黒いローブを着た男が椅子に座るように促し、俺が座らなかったことに首を傾げる。
「どうかされましたか?」
「……ああ、いや、座らない方がいいかと思ったんだが」
「お気になさらず。こちらに書いてもらうことになるのですが、文字の読み書きは出来ますか?」
「いや、不得手だな」
椅子に腰掛けると、ローブの男はペンを取り出して紙に何かを記入する。
「お名前は?」
「あー、えーっと、本名だよな。確か……ランドロス・ヨグ・ウムルテルア・マテリアト・アブソルト・ネル・ソトース・フォート・ネスボイド・ルィウタ・マリス……だったと思うが、合っているかは少し分からない」
「ずいぶんお長いのですね。なんとお呼びすれば?」
「ランドロス。あるいは半魔でもいい」
男は淡々と紙に書いていく。
「この国に来た目的は?」
「ああ、俺でも住みやすい国があると聞いて」
「居住目的ということでよろしいですか?」
俺は頷き、背後から飛んできたツバを避ける。
「では、どういった職に就くつもりですか?」
「狩人か傭兵のつもりだったが……まぁ戦うことしか出来ないから、それぐらいだな」
「探索者ではなく、ですか?」
「探索者?」
「ああ、ご存知なかったのですね。 あそこにある白い建築物は見えますか?」
「ああ、あるな」
「あれの探索をするものを積極的に募集しているんですよ」
建物の? と俺が怪訝な顔をしたからだろう。男は慣れたように説明をする。
「アソコにあるものはこの国が作った物ではなくてですね、アレがあるからここに国が作られたのですよ。誰が作った物なのかは不明ですが、とても不思議な技術で、無限に魔物と宝物が湧き出てくるんですよ」
「……なんだそれ」
「私にも分かりませんが、ともかくとして、この国の主な産業があの塔の探索なんですよ」
「……じゃあ、仕事はその探索で」
ローブの男はカリカリと紙に書いたあと、ゆっくりと立ち上がる。
「では、入国者を絞るための試験があるので、こちらの方に来ていただいてよろしいですか?」
「……これだけでいいのか? まぁ、身分を示すものなんてないが」
「構いませんよ。元々、外の身分など関係ありませんから」
俺を簡易的な野外闘技場のようなところに招いた男は、近くにいた剣士風の男を呼び寄せる。

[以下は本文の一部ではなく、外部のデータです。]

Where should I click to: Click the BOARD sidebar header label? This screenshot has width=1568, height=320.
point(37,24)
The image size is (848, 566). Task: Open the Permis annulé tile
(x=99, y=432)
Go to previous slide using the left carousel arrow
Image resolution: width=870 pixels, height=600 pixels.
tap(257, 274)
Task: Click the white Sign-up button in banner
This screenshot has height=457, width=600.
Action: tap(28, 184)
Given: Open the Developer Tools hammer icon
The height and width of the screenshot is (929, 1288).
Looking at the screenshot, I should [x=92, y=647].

ローブの男の言葉を引き継ぐように、剣士風の男は口を開く。
「ここの法を守れ、この国に利益をもたらせ、ついでに……行儀良く生きろってのが、ここの決まりだ。魔族であろうと、獣人であろうと、あるいはゴブリンであろうと、決まりを守れるなら羽虫だろうが受け入れる」
剣を引き抜いた男に合わせて【異空間倉庫】から、手頃な剣を取り出す。
ローブの男は驚いたような表情をこちらに向ける。
戦いでどうにかなるのは楽でいい。
いつの間にか観衆に囲まれており、ほんの少しのやり辛さを感じながら剣を構える。
「ああ、俺に勝てって話じゃねえぞ? 当然、ほんの少しでも喰らい付ければそれでいい」
「……ずいぶんとお優しいことで」
男は剣を構えるが……どうにも妙だ。構え自体はしっかりとした基本に忠実な物で、重心がおかしいというわけでもないが、気配がない。こちらを斬るという意思も、こちらの剣を防ぐという意思も。

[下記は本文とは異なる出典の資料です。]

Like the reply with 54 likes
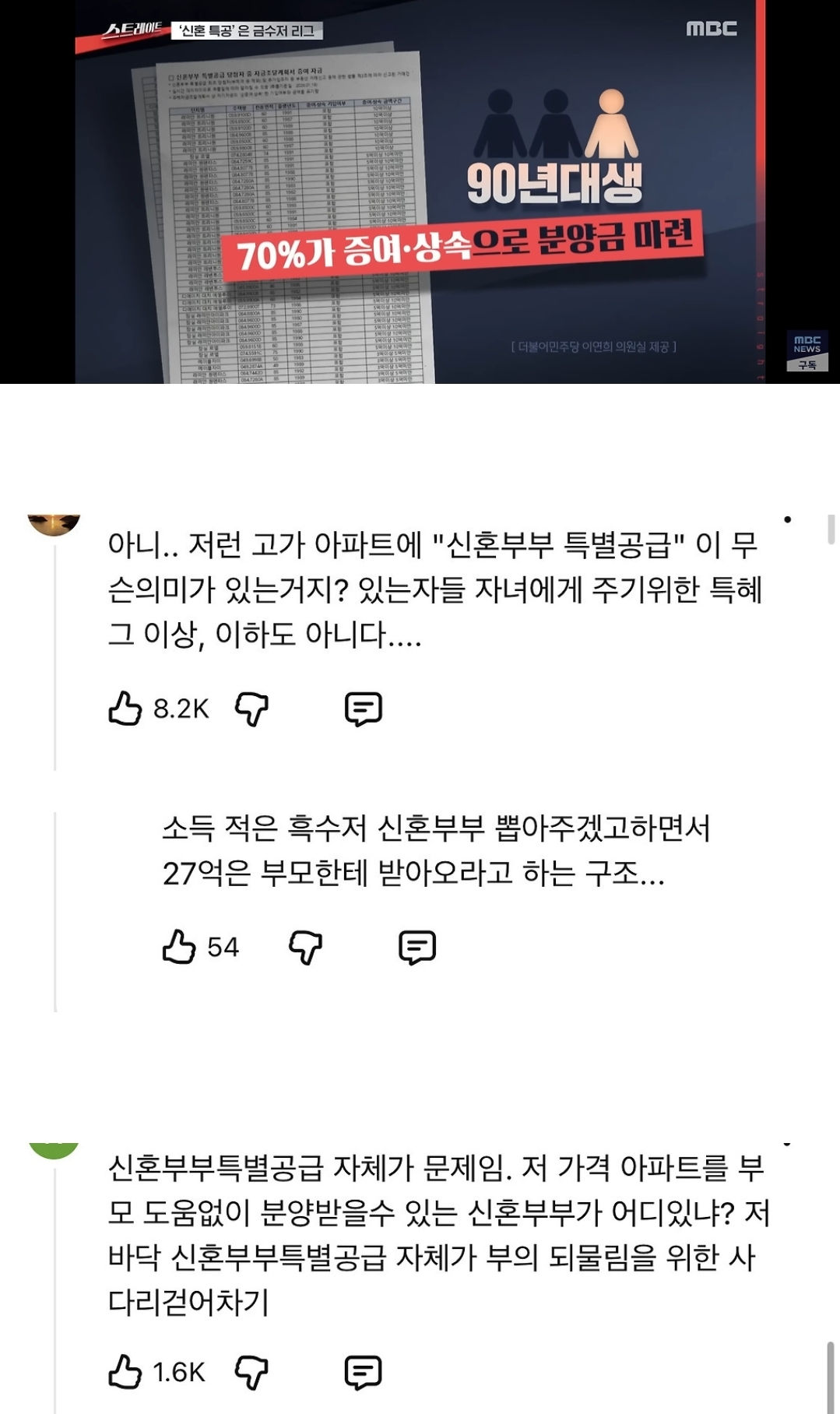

構えられている剣はブラフで、魔法が主体か……? いや、これは……違う。
目の前の男が地面を蹴り、それと同時に観衆の一人が背後から斬りかかってきた。
振り向きざまに躱し、振り下ろされた剣に脚を乗せて上がらないようにしつつ、試験官の男の剣を片手で受け止める。
「ほお……なかなか」
観衆の中から飛んできた火球の魔法を身を捻ることで躱しつつ、剣を振ってきた観衆の男の腕を掴み、手元に引き寄せつつ、拮抗している剣を引いて異空間倉庫に片付ける。
「……何のつもりだ?」
怪訝そうに試験官の男は尋ねる。
俺は観衆の男を地面に投げ飛ばしつつ、問いに答える。
「いや、こうも相手が多いと、手元に刃物があると危ないだろ。不意に怪我をさせかねない」
そんなつまらないことで入国拒否されても困る。笑う男を他所に、観衆の男はそそくさと逃げていく。

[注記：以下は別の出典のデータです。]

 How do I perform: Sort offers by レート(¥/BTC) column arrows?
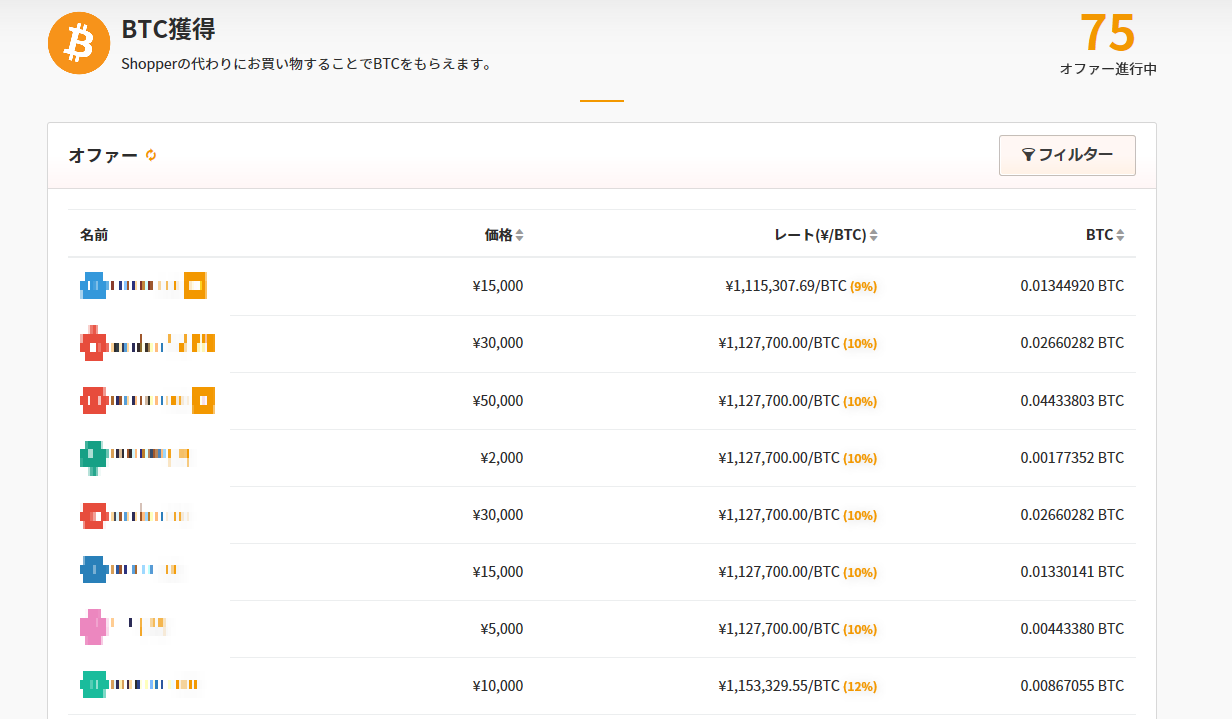coord(874,236)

「安心しろ。今のは不意打ちの多い塔の探索に対応出来るかを見ていただけだ。合格も合格、完璧だ。あとは……俺の個人的な趣味に付き合ってくれや」
男はゆっくりと剣を構え直す。それは先程とは違う『斬る』という意思を見せつけるような攻撃的な構えだった。
生半可な人間ではない。……が、魔王ほどでもない。
唇の先がビリッと痺れるような感触。瞬きを忘れさせる迫力……来る。
先程とは比較にならない、目で追うことすら難しい速さ。俺は上体を後方に逸らしつつ、全力で脚を振り上げて剣を持つ手を弾く。
続けて蹴りを男の胴に当てるが、思った以上に体幹が強いらしく、勢いの乗り切っていない今の状態だとびくともしない。
再び振り下ろされた剣の側面に掌を当てて横に逸らし、後ろに跳ねて体勢を立て直す。
これは、素手では対応しきれないな。……あまり手の内を明かさないのなら……。
槍を取り出して男に向ける。単純なリーチの差で勝つのがいい。
基本的な構えをしつつ、摺り足で男の方に寄る。
飛び込んで来たら突く。間合いに入れば突く。
あまりにも単純な戦法ではあるが、その対応は非常に難しい。
男の取った行動は、目潰し。足元の土を器用に蹴り上げて俺の方に飛ばしながらこちらに飛び込んでくる。
が、俺の槍が男の喉元に突き付けられてその動きを止める。
空間魔法による空間の認識。範囲は狭いが、目よりも正確に状況が捉えられる俺には目潰しは通用しない。
「……結果は?」
「もちろん、合格だ」
槍を異空間に戻し、観衆の罵倒を聞きつつローブの男に目を向ける。